Mustafa Yetişir
10/Jan/2023

Lucas Kanade optical flow algorithm.

In [28]:
import cv2
import numpy as np


def video_to_numpy(path: str) -> np.ndarray:
    """ Convert the video frames into a numpy array

    Args:
        path (str): path of the video

    Returns:
        np.ndarray: 3D numpy array of shape (T, H, W)
    """
    cap = cv2.VideoCapture(path)

    frameWidth = int(cap.get(cv2.CAP_PROP_FRAME_WIDTH))
    frameHeight = int(cap.get(cv2.CAP_PROP_FRAME_HEIGHT))
    frames = []

    ret, frame = cap.read()
    while ret:
        grayFrame = cv2.cvtColor(frame, cv2.COLOR_BGR2GRAY)
        img_arr = grayFrame[::3, ::3]
        frames.append(img_arr)
        ret, frame = cap.read()

    return np.stack(frames).astype(np.uint8)


In [None]:
from typing import Tuple
import numpy as np

from previous_homework import sobel_horizontal, sobel_vertical, gaussian_filter


WINDOW_SIZE = 3  # Determine a value
THRESHOLD = 0.8 # Determine a value

image_sequence = video_to_numpy("video.mp4")
u_sequence = np.zeros(image_sequence.shape, dtype=np.float32)
v_sequence = np.zeros(image_sequence.shape, dtype=np.float32)

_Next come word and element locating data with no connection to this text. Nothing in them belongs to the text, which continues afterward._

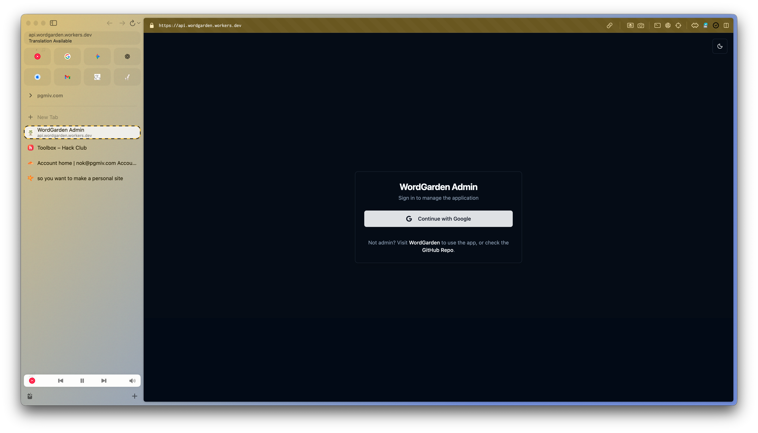Open the extensions puzzle piece icon
The width and height of the screenshot is (758, 433).
click(x=695, y=26)
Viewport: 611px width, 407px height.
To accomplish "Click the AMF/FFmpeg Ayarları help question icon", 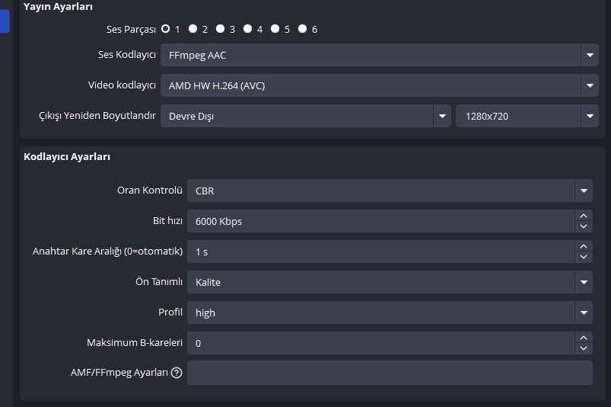I will click(x=177, y=373).
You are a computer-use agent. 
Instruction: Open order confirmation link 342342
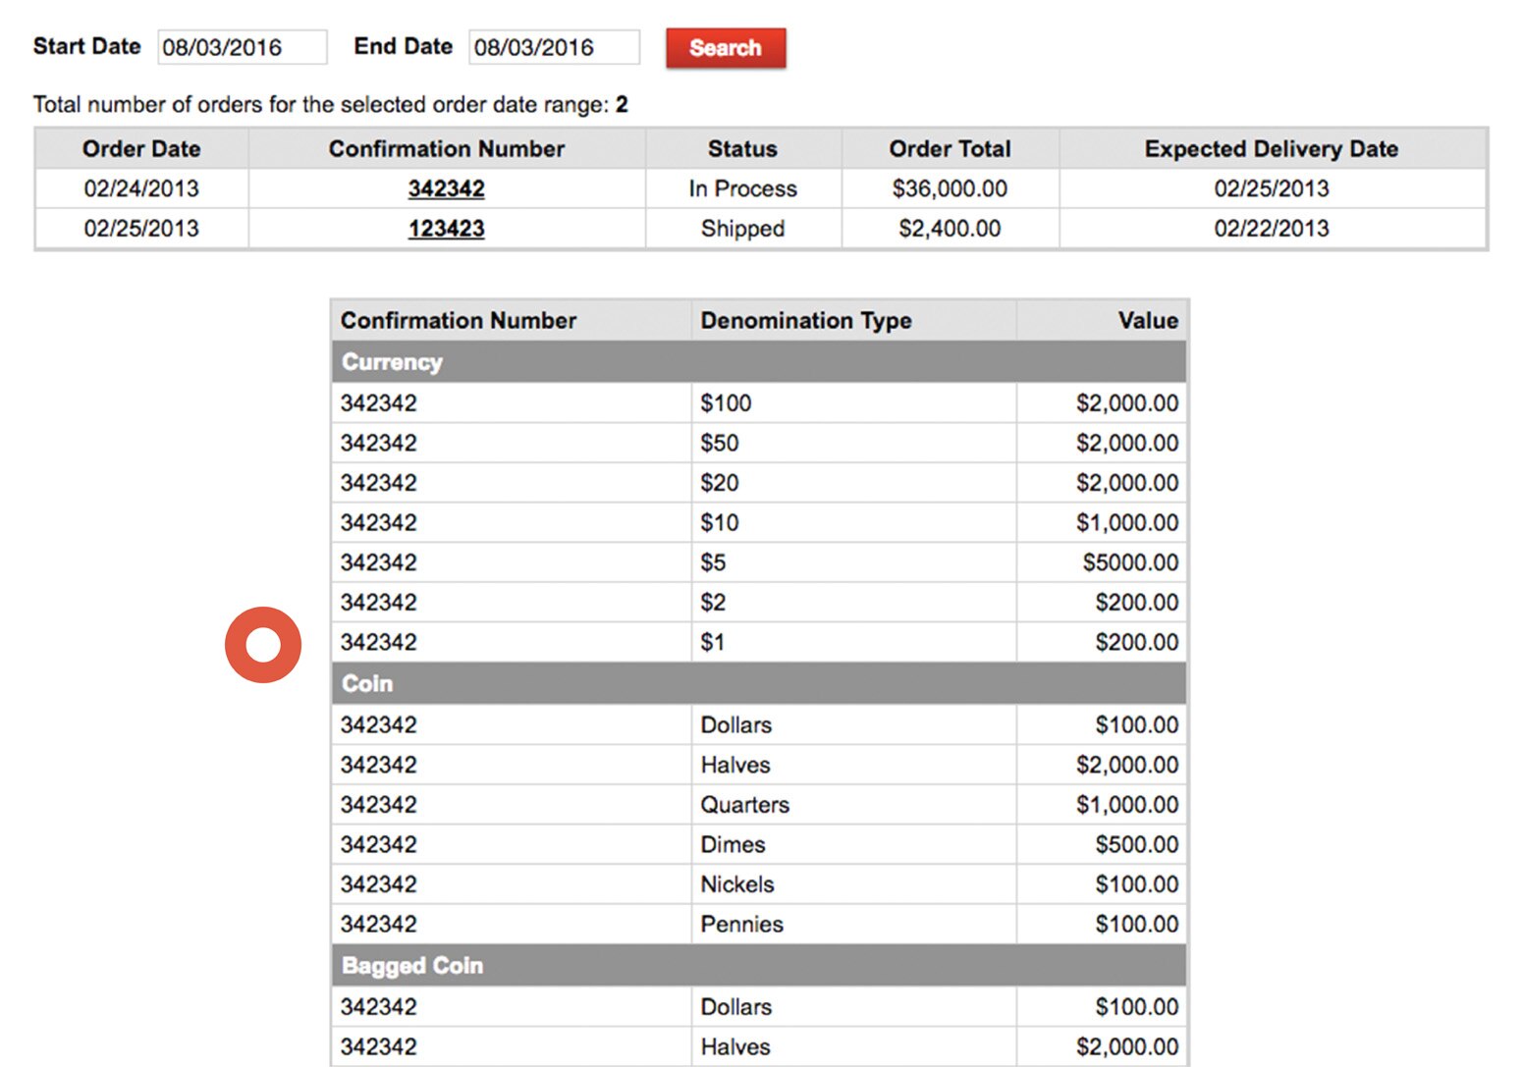(447, 187)
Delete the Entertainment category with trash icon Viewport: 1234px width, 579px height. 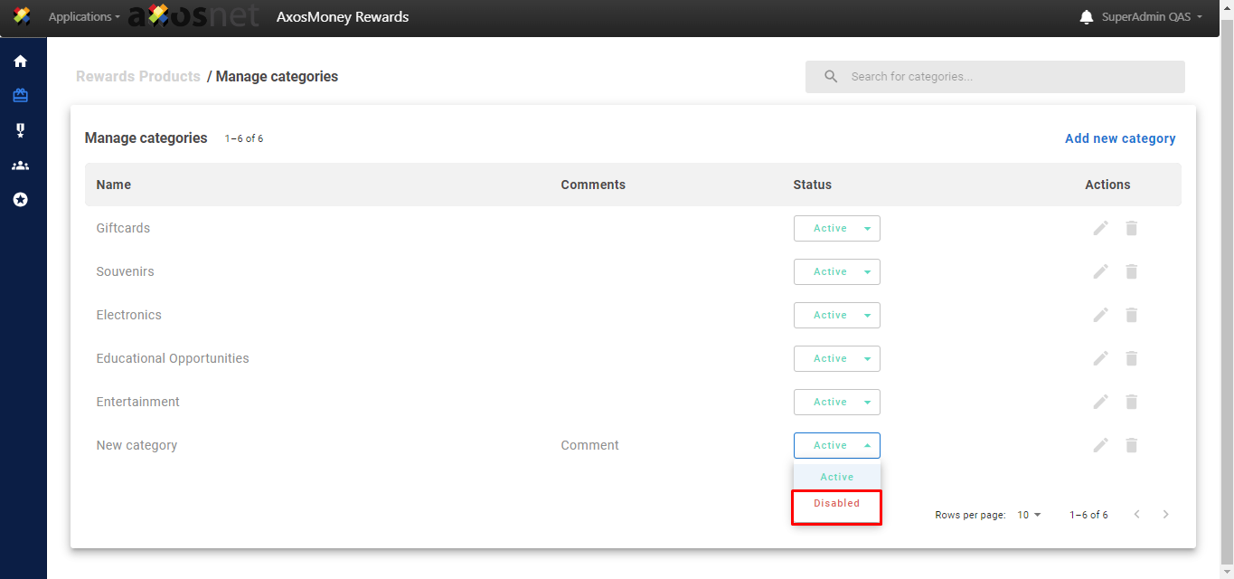[1131, 402]
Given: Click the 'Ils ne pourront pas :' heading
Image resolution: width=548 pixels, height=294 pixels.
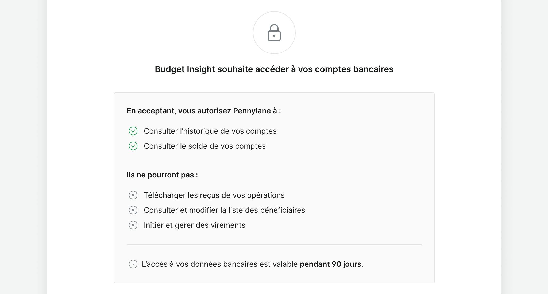Looking at the screenshot, I should (x=162, y=175).
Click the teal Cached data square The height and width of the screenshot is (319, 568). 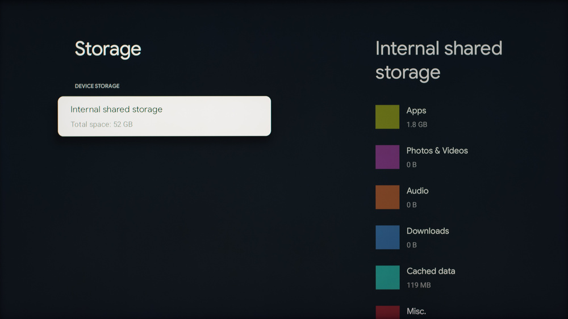pyautogui.click(x=387, y=278)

def derivatives(img: np.ndarray, next_img: np.ndarray) -> Tuple[np.ndarray, np.ndarray, np.ndarray]:
    """ Calculate derivative images.

    Args:
        img (np.ndarray): 2D gray video frame of shape (H, W)
        next_img (np.ndarray): 2D next gray video frame of shape (H, W)

    Returns:
        Tuple[np.ndarray, np.ndarray, np.ndarray]:
            - x derivative I_x of shape (H, W)
            - y derivative I_y of shape (H, W)
            - temporal derivative I_t of shape (H, W)
    """
    #we are calculating derivatives by using sobel operators we created for previous homeworks
    x_derivative = sobel_horizontal(img)
    y_derivative = sobel_vertical(img)
    #calculating time derivative by making the subtraction below 
    time_derivative = next_img - img
    mytuple = (x_derivative,y_derivative,time_derivative)
    #return the tuple that has derivatives
    return mytuple 


def lucas_kanade(x_derivative: np.ndarray,
                 y_derivative: np.ndarray,
                 time_derivative: np.ndarray,
                 window_size: int,
                 threshold: float
                 ) -> np.ndarray:
    """ Lucas Kanade optical flow for single frame transition

    Args:
        x_derivative (np.ndarray): x derivative I_x of shape (H, W)
        y_derivative (np.ndarray): y derivative I_y of shape (H, W)
        time_derivative (np.ndarray): temporal derivative I_t of shape (H, W)
        window_size (int): Window size of W_p (square windows)
        threshold (float): Eigen value threshold of the covariance matrix A^T A 

    Returns:
        np.ndarray: flow matrix of shape (H, W, 2) containing x and y flows.
    """

    flow = np.zeros((x_derivative.shape[0], x_derivative.shape[1], 2))
    #we are creating step variables so that in the for loops we don't need to think about window going outside 
    step_x_horizontal = x_derivative.shape[0] - window_size + 1
    step_x_vertical = x_derivative.shape[1] - window_size + 1

    for i in range(step_x_horizontal):
        for j in range(step_x_vertical):
            sub_x = x_derivative[i:i+window_size, j:j+window_size].flatten()
            sub_y = y_derivative[i:i+window_size, j:j+window_size].flatten()
            sub_t = time_derivative[i:i+window_size, j:j+window_size].flatten()
            #calculating x, y and time derivatives inside the window by using window_size and derivative inputs 
            A = np.stack([sub_x, sub_y], axis=1)
            eigen_values, _ = np.linalg.eig(A.T @ A) 
            # we are calculating the eigenvalues in order to check later if we will think about related point for flow or not

            if np.max(eigen_values) < threshold:#if eigenvalues are not proper for checking flow, continue
                continue

            flow[i, j] = np.linalg.pinv(A.T @ A) @ A.T @ sub_t
            # u = (A^T * A)^-1 * A^T * B     where A contains spatial derivatives and B contains time derivatives 

    return flow


for index in range(len(image_sequence) - 1):

    x_derivative, y_derivative, time_derivative = derivatives(
        image_sequence[index], image_sequence[index + 1])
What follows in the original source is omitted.